2. Miniatur Tong

Màu nền
Font chữ
Font size
Chiều cao dòng

Hari ini, aku mendapat undangan menarik yang cukup eksklusif. Namun sebelum aku memberitahumu tentang apakah aku akan menerima undangan ini atau tidak, biarkan aku bercerita sedikit tentang apa yang sudah kulalui hari ini dengan mencatatnya di buku jurnalku.

Sesuai informasi yang kudapat dari Regan, hari ini memang ada jadwal pertandingan di Arena Tarung Del Brufe.

Aku memilih duduk di area depan yang berhadapan langsung dengan lapangan luas setengah lingkaran di sana. Tempatnya yang luas karena berbentuk lapangan ini memang cocok dijadikan sebagai area adu kekuatan. Belum lagi Arena Tarung Del Brufe ini sudah diresmikan pemerintah dan seringkali diadakan pertandingan resmi yang berhadiah uang ataupun makanan, sehingga banyak menarik minat penduduk Kota Rhea bahkan pelancong yang singgah ke dermaga untuk menyaksikan.

Tempat itu ramai oleh orang yang beragam. Kebanyakan dari mereka adalah pria dewasa yang ingin menyaksikan pertarungan, tetapi tidak sedikit pula para pelaut yang sedang mencari potensi orang-orang kuat untuk direkrut menjadi anggota baru saat berlayar nanti. Bahkan, kurasa aku melihat orang-orang berpakaian bajak laut yang cukup menyeramkan. Mereka tampak sangar, tetapi ada pula sebagian yang terlihat santai.
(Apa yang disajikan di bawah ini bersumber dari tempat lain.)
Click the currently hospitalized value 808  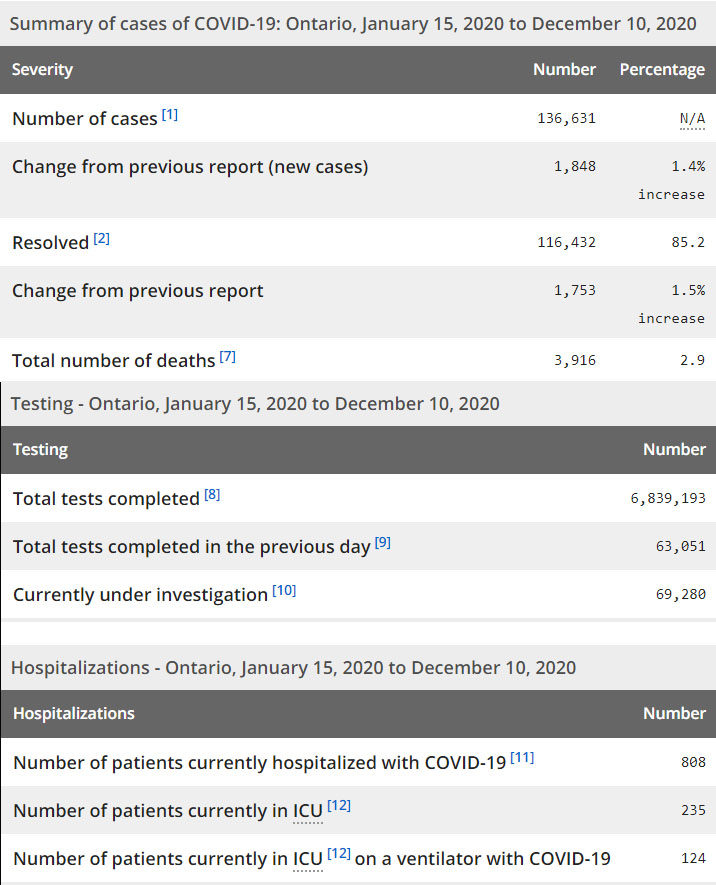(693, 762)
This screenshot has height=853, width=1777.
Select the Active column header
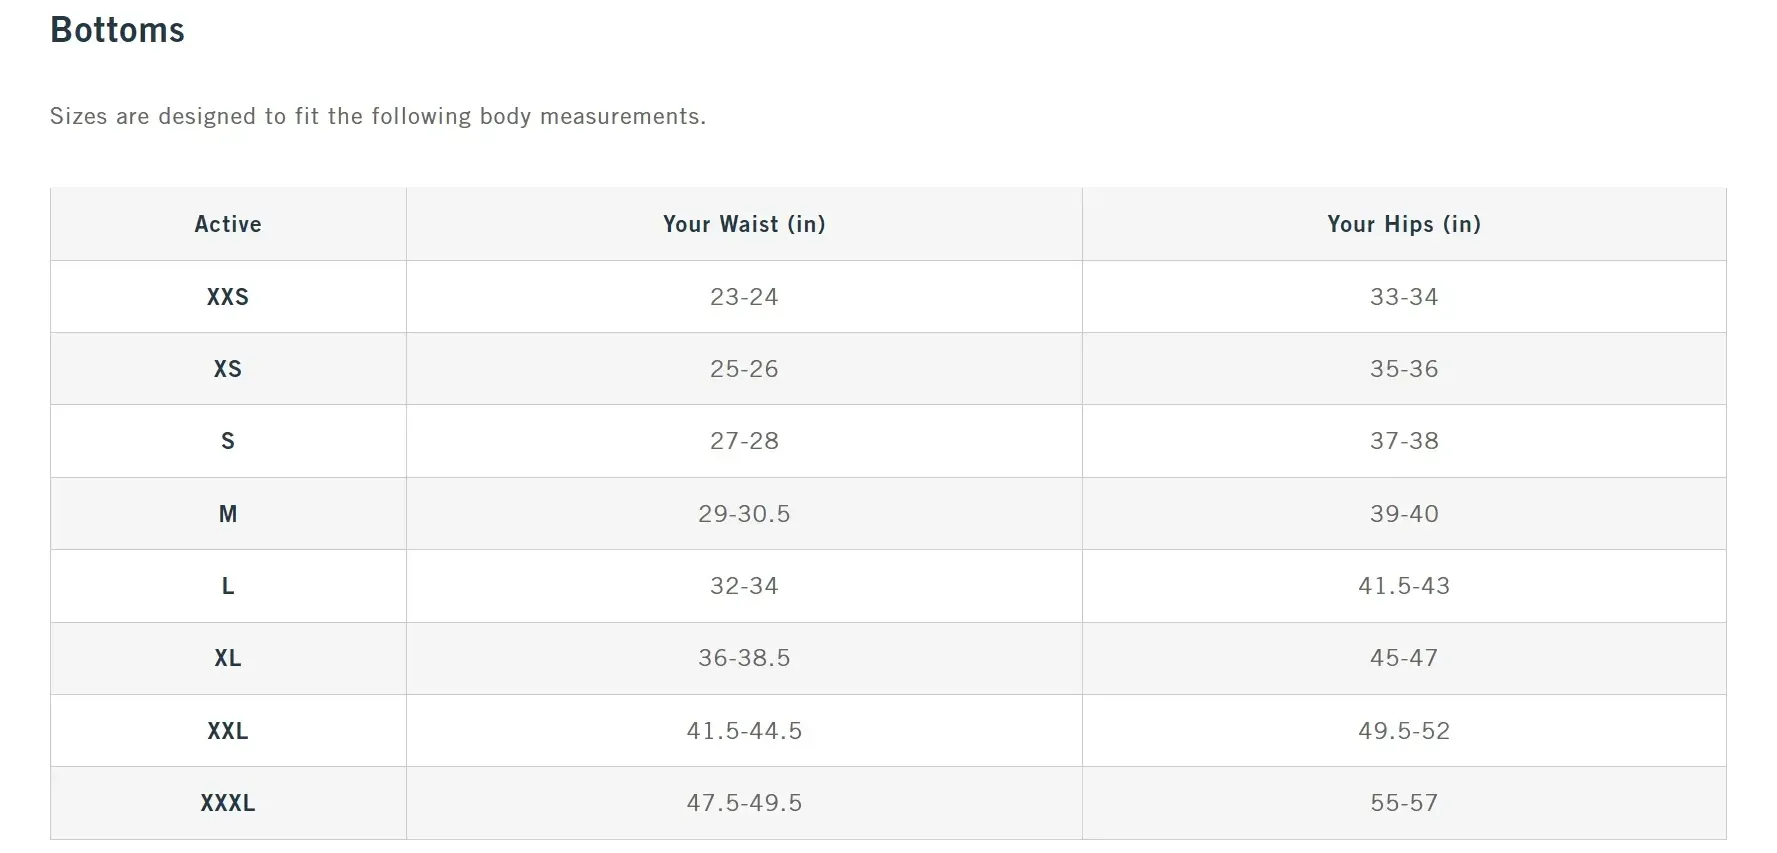click(x=228, y=224)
Terkadang, aku sempat berpikir bagaimana ya rasanya berpetualang mengarungi lautan dengan bebas seperti mereka? Tapi aku tahu itu hanya angan belaka saja melihat kondisiku saat ini yang tidak memungkinkan untuk pergi ke laut.

Pertama, aku tidak punya kapal dan tidak sanggup untuk membeli kapal.

Kedua, aku bukan orang kekar yang mampu beradu kekuatan selayaknya para peserta di Arena Tarung Del Brufe sehingga tidak bisa menarik perhatian para pelaut yang membutuhkan anggota.

Ketiga, aku tidak pernah diajari caranya berlayar selayaknya kebanyakan penduduk Kota Rhea yang memiliki orang tua nelayan.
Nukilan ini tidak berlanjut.